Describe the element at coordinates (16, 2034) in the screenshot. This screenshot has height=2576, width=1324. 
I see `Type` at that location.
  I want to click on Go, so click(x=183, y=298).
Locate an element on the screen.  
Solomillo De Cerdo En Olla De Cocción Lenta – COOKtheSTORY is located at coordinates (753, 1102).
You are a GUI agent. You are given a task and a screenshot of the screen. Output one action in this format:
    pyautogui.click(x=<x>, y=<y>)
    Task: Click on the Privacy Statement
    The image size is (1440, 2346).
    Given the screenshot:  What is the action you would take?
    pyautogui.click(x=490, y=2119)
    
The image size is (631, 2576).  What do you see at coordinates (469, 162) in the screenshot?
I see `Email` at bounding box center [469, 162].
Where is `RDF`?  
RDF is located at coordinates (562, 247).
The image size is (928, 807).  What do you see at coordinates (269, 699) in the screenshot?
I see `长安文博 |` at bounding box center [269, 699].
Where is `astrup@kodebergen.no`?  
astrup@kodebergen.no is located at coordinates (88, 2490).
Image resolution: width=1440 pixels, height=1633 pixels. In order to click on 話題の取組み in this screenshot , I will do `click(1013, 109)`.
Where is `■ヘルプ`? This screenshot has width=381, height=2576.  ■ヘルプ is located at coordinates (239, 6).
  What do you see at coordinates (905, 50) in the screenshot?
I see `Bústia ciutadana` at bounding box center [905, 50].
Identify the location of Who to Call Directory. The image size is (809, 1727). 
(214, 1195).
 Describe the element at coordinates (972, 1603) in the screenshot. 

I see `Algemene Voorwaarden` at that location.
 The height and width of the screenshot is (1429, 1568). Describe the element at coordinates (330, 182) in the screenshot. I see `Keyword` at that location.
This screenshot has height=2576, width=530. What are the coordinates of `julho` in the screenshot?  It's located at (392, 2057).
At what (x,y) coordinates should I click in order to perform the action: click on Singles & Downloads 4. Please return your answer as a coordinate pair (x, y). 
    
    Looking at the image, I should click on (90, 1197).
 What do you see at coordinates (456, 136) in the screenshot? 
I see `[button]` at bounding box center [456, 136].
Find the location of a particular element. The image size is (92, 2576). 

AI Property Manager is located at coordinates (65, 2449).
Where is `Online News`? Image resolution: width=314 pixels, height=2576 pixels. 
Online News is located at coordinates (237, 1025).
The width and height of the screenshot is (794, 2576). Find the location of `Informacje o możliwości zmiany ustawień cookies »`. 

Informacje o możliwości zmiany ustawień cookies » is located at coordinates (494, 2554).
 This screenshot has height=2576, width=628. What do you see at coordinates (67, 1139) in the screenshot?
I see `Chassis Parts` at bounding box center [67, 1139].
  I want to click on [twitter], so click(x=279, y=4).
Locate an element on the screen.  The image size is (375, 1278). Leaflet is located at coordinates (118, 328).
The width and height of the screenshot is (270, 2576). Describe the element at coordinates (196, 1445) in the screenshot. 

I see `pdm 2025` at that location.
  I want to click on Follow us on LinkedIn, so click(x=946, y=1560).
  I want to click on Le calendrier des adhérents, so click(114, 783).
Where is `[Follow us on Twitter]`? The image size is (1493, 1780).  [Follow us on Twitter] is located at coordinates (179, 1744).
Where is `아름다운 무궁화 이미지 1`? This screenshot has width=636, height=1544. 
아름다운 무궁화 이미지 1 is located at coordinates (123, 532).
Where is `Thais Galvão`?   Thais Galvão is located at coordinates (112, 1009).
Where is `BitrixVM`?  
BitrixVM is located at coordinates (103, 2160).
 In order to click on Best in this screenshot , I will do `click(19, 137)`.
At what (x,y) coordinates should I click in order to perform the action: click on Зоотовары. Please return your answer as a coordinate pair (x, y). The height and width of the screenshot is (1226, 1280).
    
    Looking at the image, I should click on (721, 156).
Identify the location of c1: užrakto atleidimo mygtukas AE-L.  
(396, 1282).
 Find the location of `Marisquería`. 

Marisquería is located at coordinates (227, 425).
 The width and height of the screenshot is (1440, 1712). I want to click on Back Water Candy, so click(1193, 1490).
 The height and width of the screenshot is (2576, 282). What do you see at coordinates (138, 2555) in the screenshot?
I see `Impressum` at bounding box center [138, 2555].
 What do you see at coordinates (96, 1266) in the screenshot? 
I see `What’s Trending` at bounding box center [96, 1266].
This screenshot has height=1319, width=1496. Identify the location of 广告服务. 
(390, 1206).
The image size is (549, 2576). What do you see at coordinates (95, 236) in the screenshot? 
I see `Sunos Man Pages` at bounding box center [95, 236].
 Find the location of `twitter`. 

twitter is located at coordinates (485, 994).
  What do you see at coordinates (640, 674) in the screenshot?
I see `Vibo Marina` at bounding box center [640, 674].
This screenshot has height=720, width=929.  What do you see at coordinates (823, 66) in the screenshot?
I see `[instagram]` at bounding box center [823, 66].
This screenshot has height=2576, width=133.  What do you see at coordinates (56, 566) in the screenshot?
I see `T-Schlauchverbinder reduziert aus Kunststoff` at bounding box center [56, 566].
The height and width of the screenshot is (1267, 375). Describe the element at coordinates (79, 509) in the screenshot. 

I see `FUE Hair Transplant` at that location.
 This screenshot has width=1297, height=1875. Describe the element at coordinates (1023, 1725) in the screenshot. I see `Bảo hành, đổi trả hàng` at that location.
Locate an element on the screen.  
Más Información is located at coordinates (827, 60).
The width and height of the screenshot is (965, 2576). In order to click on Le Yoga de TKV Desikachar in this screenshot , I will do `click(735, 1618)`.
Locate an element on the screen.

- **Work instructions**
Reproduce the listing above word for word, from its opening line through the line containing "Solomillo De Cerdo", with both of those lines included.

- **Task result**
Describe the element at coordinates (16, 2034) in the screenshot. This screenshot has height=2576, width=1324. 
I see `Type` at that location.
  I want to click on Go, so click(x=183, y=298).
Locate an element on the screen.  
Solomillo De Cerdo En Olla De Cocción Lenta – COOKtheSTORY is located at coordinates (753, 1102).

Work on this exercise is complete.